-- INFORMATION GIVEN follows --

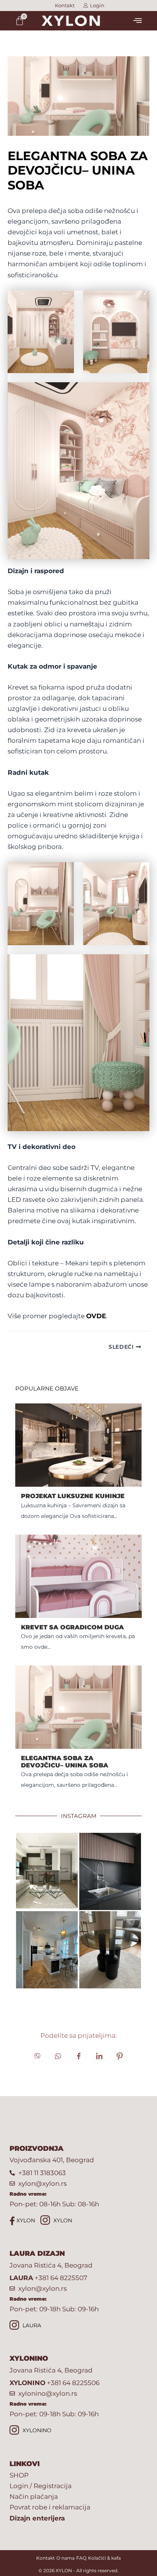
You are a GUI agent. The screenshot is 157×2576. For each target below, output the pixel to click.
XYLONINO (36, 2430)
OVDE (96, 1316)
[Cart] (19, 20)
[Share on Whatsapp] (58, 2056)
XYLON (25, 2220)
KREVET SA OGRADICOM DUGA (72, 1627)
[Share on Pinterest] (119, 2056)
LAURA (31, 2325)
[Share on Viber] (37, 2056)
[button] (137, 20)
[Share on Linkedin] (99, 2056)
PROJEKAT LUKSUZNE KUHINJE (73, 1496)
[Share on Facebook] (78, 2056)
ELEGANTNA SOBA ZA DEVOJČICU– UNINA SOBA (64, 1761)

-- INFORMATION GIVEN concluded --
-- INFORMATION GIVEN follows --

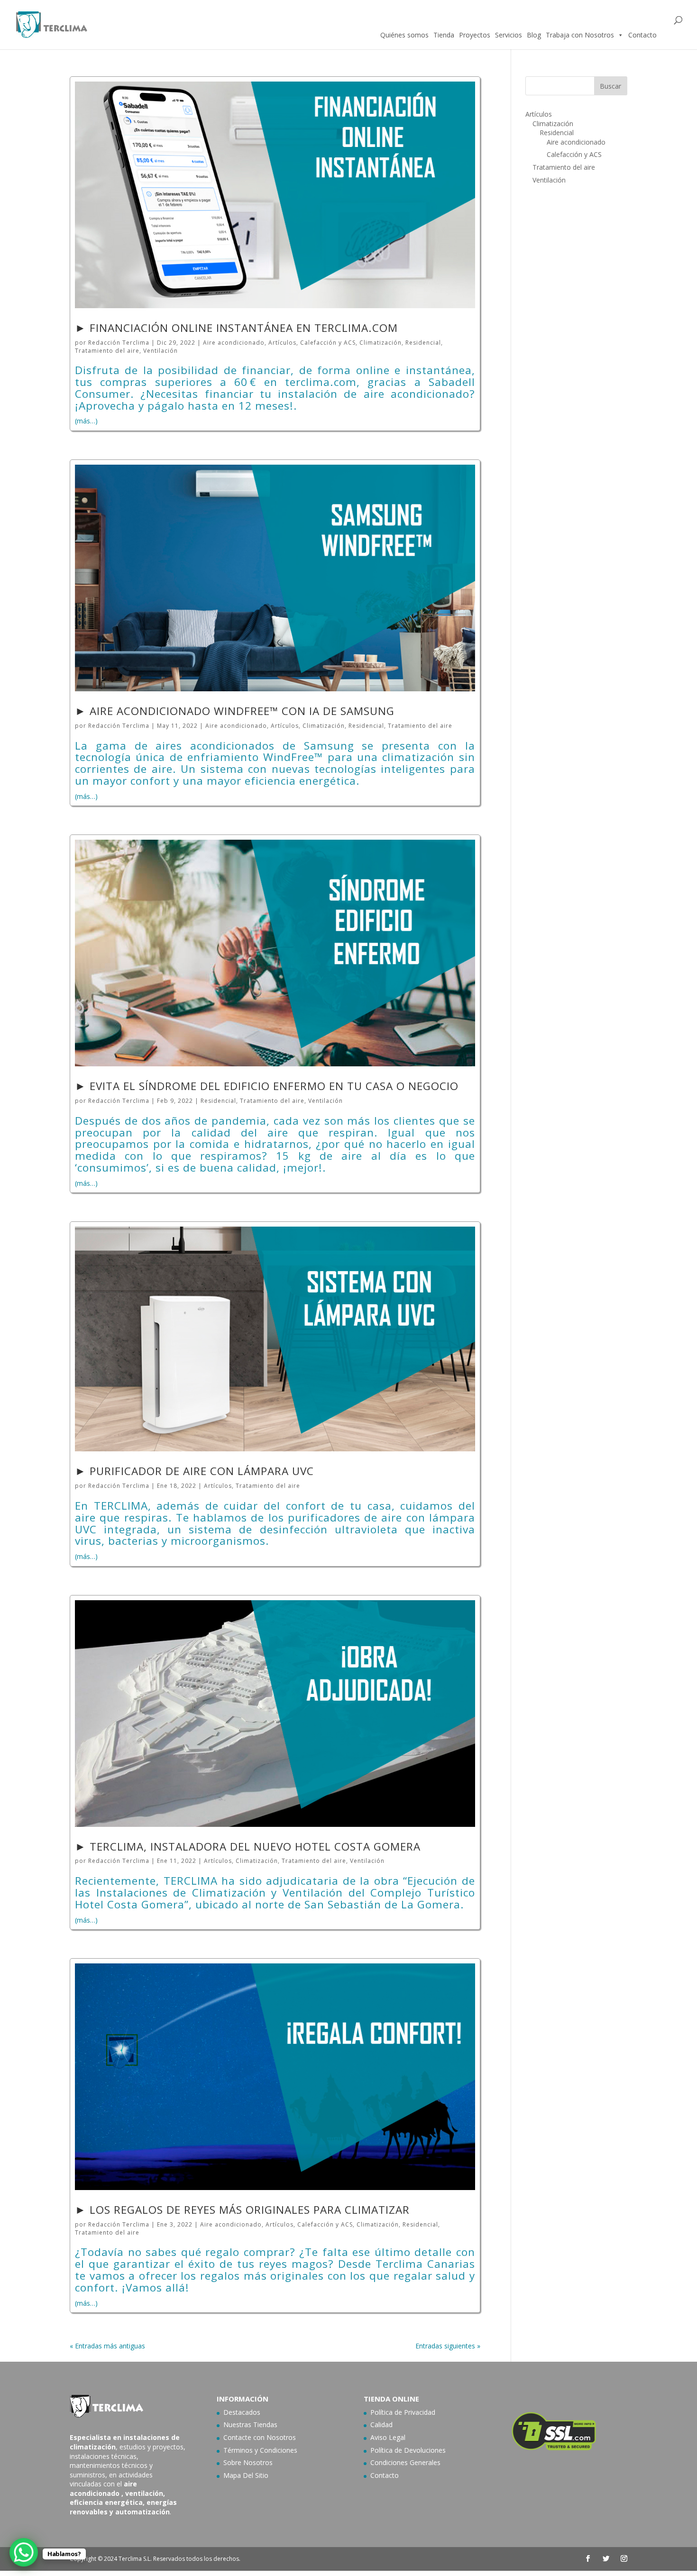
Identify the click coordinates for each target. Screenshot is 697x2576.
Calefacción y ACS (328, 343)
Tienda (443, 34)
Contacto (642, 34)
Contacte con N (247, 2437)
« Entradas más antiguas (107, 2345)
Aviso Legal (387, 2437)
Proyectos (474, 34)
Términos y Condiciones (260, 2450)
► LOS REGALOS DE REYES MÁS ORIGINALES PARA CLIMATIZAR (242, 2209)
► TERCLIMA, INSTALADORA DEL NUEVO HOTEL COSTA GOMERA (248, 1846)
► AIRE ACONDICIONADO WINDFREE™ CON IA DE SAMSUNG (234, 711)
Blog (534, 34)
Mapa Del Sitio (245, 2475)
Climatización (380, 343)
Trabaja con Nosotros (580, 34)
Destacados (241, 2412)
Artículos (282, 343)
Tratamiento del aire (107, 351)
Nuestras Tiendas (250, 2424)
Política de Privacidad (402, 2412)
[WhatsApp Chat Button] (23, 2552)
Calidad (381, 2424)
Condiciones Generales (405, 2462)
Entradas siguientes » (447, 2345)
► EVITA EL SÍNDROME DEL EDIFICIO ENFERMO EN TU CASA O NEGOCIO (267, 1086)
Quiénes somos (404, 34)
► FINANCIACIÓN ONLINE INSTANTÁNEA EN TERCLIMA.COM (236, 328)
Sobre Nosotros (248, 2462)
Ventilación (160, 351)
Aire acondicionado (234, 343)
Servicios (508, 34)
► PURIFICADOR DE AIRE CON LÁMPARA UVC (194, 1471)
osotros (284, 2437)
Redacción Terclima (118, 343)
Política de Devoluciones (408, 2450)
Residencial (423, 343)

-- INFORMATION GIVEN concluded --

» TASK REQUIREMENTS
The entries above hold the needed span. Transcribe exactly the lines from the one with "[button] (137, 20)" to the one with "ELEGANTNA SOBA ZA", both included.

» TASK RESPONSE
[button] (137, 20)
[Share on Linkedin] (99, 2056)
PROJEKAT LUKSUZNE KUHINJE (73, 1496)
[Share on Facebook] (78, 2056)
ELEGANTNA SOBA ZA DEVOJČICU– UNINA SOBA (64, 1761)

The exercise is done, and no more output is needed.